ChatPaper.aiChatPaper

Les pénalités de longueur rendent la chaîne de pensée moins monitorable

Length Penalties Make Chain-of-Thought Less Monitorable

July 8, 2026
Auteurs: Bryce Little
cs.AI

Résumé

L'apprentissage par renforcement avec pénalité de longueur peut raccourcir le raisonnement en chaîne de pensée tout en masquant l'influence qui motive la réponse du modèle. Dans nos expériences, l'entraînement avec pénalités de longueur n'empêche pas les indices trompeurs d'orienter les modèles, même si les chaînes de pensée de ces derniers mentionnent beaucoup moins souvent l'indice. Une évaluation de la précision par token compterait ces passages comme réussis, car ils utilisent moins de tokens de raisonnement avec une perte de précision minime ; elle ne détecterait pas si la trace restante montre encore ce qui a influencé la réponse. Nous entraînons des variantes de Qwen3-4B et Qwen3-14B avec différentes longueurs cibles de chaîne, puis nous les évaluons avec des interventions d'indices biaisés sur le jeu de test retenu de MMLU-Pro-R et quatre benchmarks de transfert. La compression réduit fortement les tokens de raisonnement, préserve la plupart de la précision de choix multiples et laisse l'influence de l'indice proche de la référence. Avec la cible la plus forte, la fidélité inférieure chute à 63,1 % de la référence pour Qwen3-14B et à 69,4 % pour Qwen3-4B ; le taux brut auquel un moniteur détecte l'utilisation de l'indice passe de 69 % à 49 % et de 60 % à 48 %. Pour séparer longueur et contenu, nous supprimons aléatoirement des phrases des chaînes de référence non compressées jusqu'à ce que le texte restant corresponde à la longueur compressée.

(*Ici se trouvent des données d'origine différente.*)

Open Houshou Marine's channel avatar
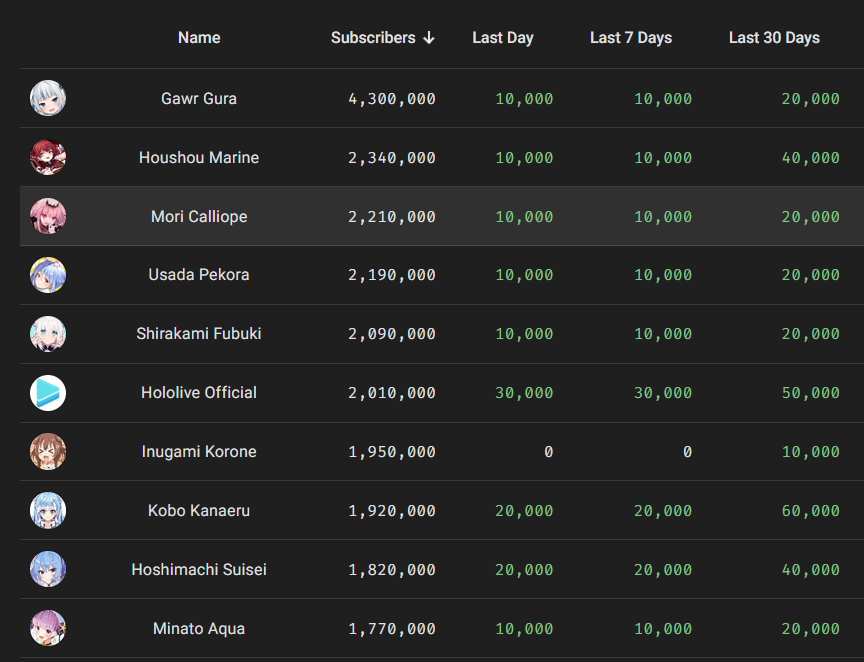Screen dimensions: 864x662 (x=48, y=157)
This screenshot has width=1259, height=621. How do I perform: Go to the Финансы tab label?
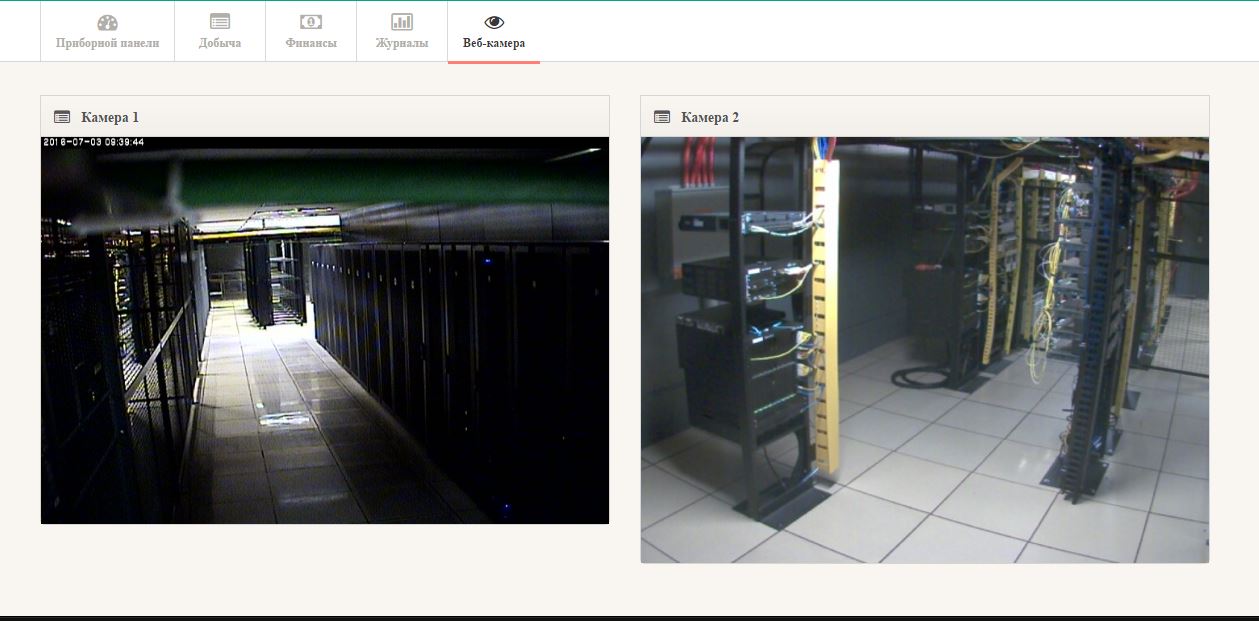(x=311, y=43)
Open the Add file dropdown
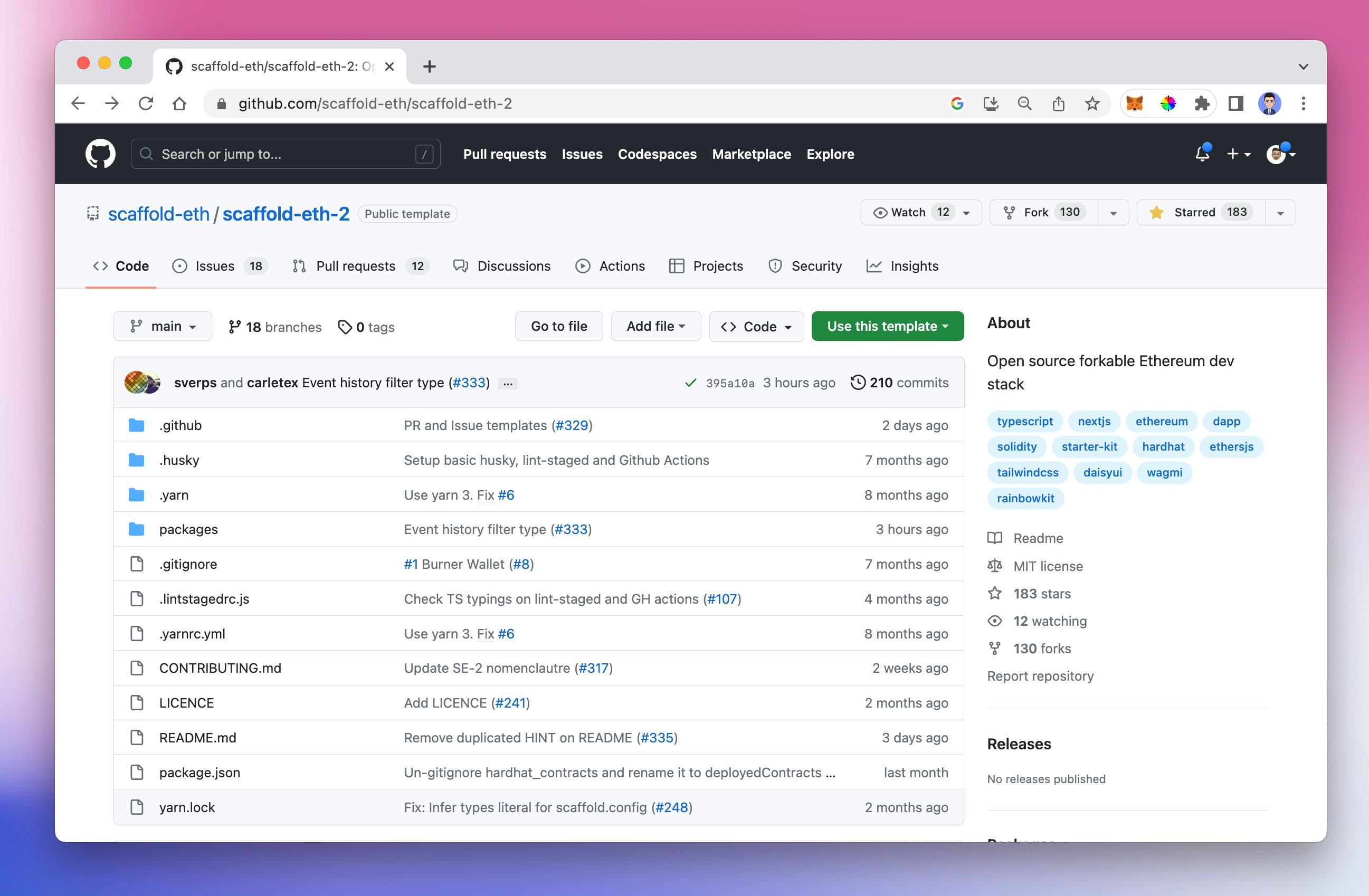The image size is (1369, 896). point(655,326)
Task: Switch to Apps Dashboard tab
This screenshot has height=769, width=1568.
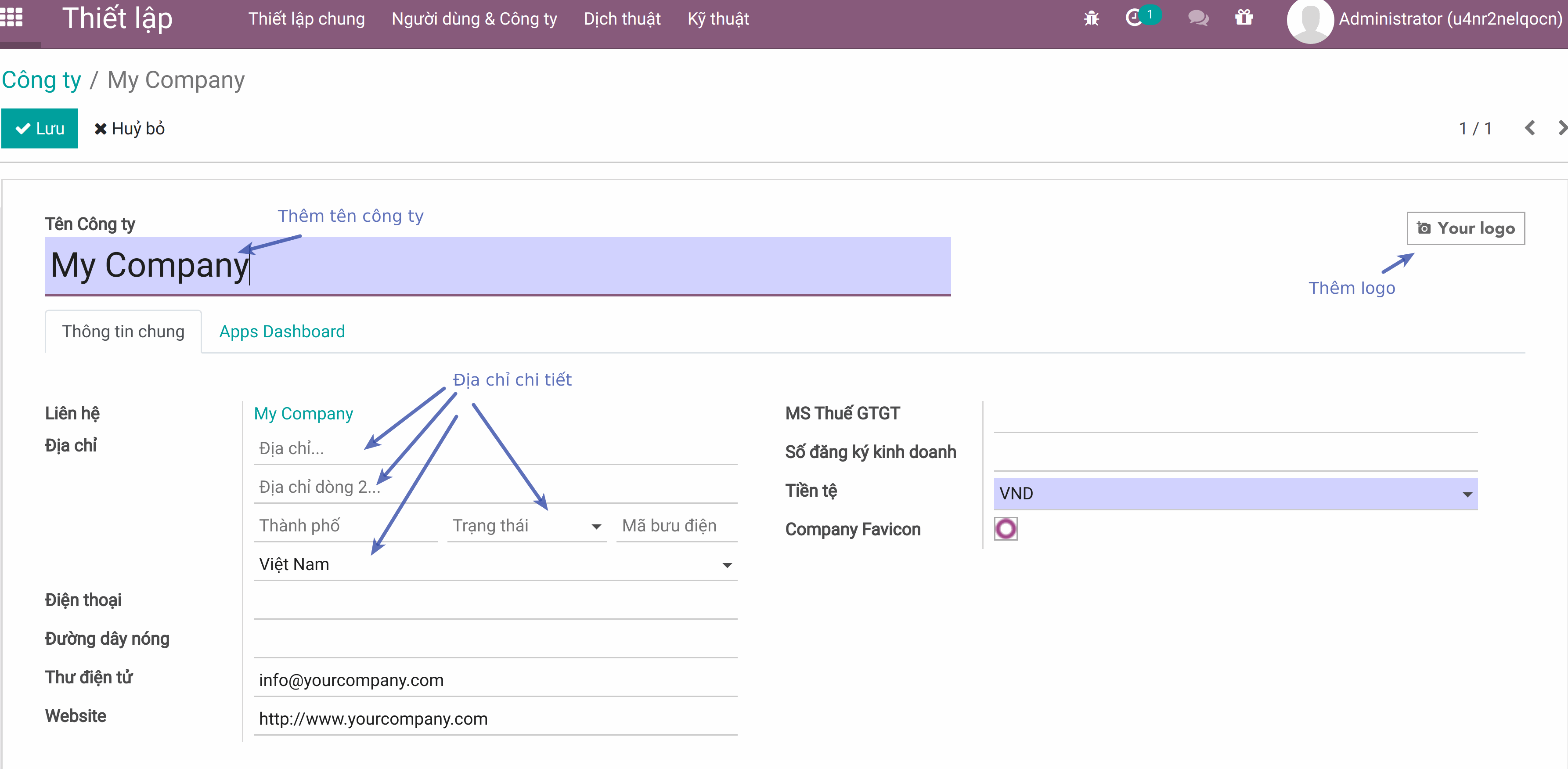Action: point(282,331)
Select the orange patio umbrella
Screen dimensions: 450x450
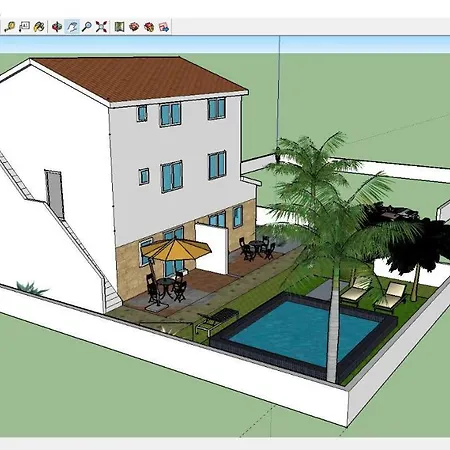pos(176,249)
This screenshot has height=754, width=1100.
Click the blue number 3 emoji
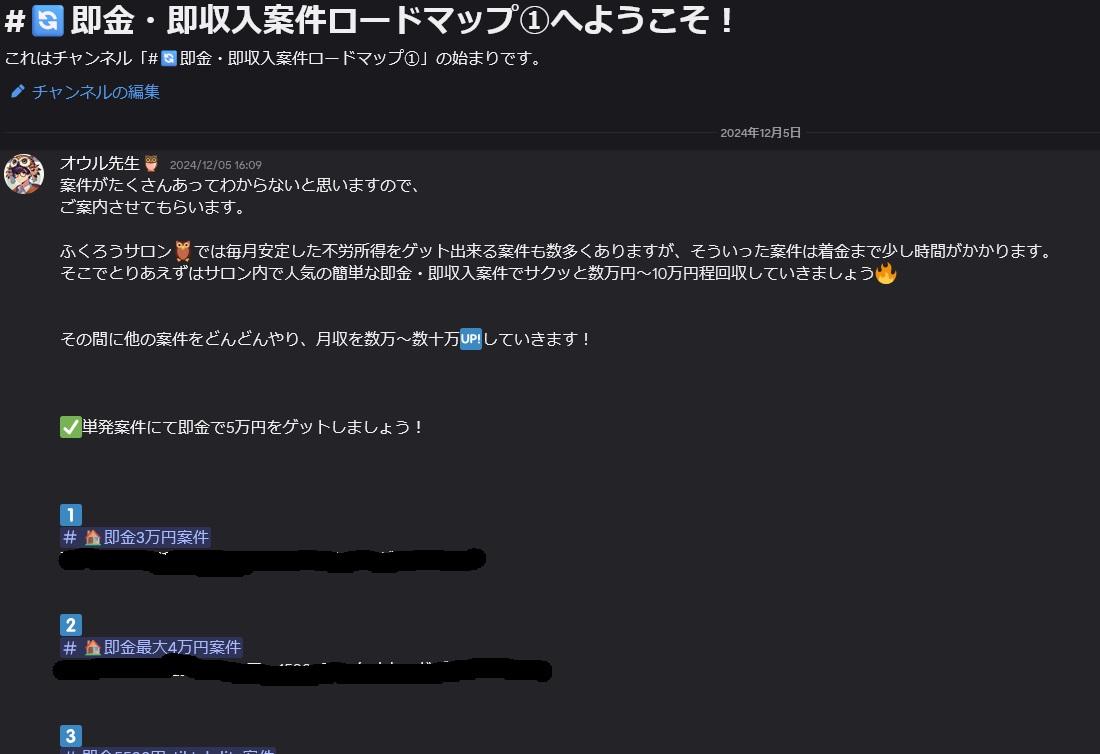coord(71,736)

Même après cet appariement de longueur, les chaînes compressées révèlent l'indice 7 à 35 points de pourcentage moins souvent que les chaînes de référence raccourcies aléatoirement, et ce pour les deux tailles de Qwen3 et les cinq distributions d'évaluation. La compression ne se contente donc pas de raccourcir le raisonnement, elle supprime de manière préférentielle les indices dont un moniteur a besoin pour voir ce qui a influencé la réponse. Ensemble, ces résultats révèlent une frontière compression-surveillabilité dans laquelle un raisonnement moins coûteux peut préserver les réponses tout en rendant plus difficile la détection des influences qui les sous-tendent.
English
Length-penalized reinforcement learning can shorten chain-of-thought reasoning while hiding an influence that drives the model's answer. In our experiments, training with length penalties does not stop misleading hints from steering models, even though the models' chains of thought mention the hint much less often. A token-accuracy evaluation would count these runs as successful because they use fewer reasoning tokens with little accuracy loss; it would miss whether the remaining trace still shows what drove the answer. We train Qwen3-4B and Qwen3-14B variants with different target chain lengths, then evaluate them with biasing-hint interventions on held-out MMLU-Pro-R and four transfer benchmarks. Compression sharply cuts reasoning tokens, preserves most multiple-choice accuracy, and leaves hint influence near baseline. At the strongest target, lower-bound faithfulness falls to 63.1% of baseline for Qwen3-14B and 69.4% for Qwen3-4B; the raw rate at which a monitor catches hint use falls from 69% to 49% and from 60% to 48%. To separate length from content, we randomly delete sentences from uncompressed baseline chains until the remaining text matches the compressed length. Even after this length matching, compressed chains disclose the hint 7-35 percentage points less often than baseline chains that we shorten at random, for both Qwen3 sizes and all five evaluation distributions. Compression therefore does more than shorten reasoning, preferentially removing the cues a monitor needs to see what influenced the answer. Together, these results reveal a compression-monitorability frontier in which cheaper reasoning can preserve answers while making the influences behind them harder to detect.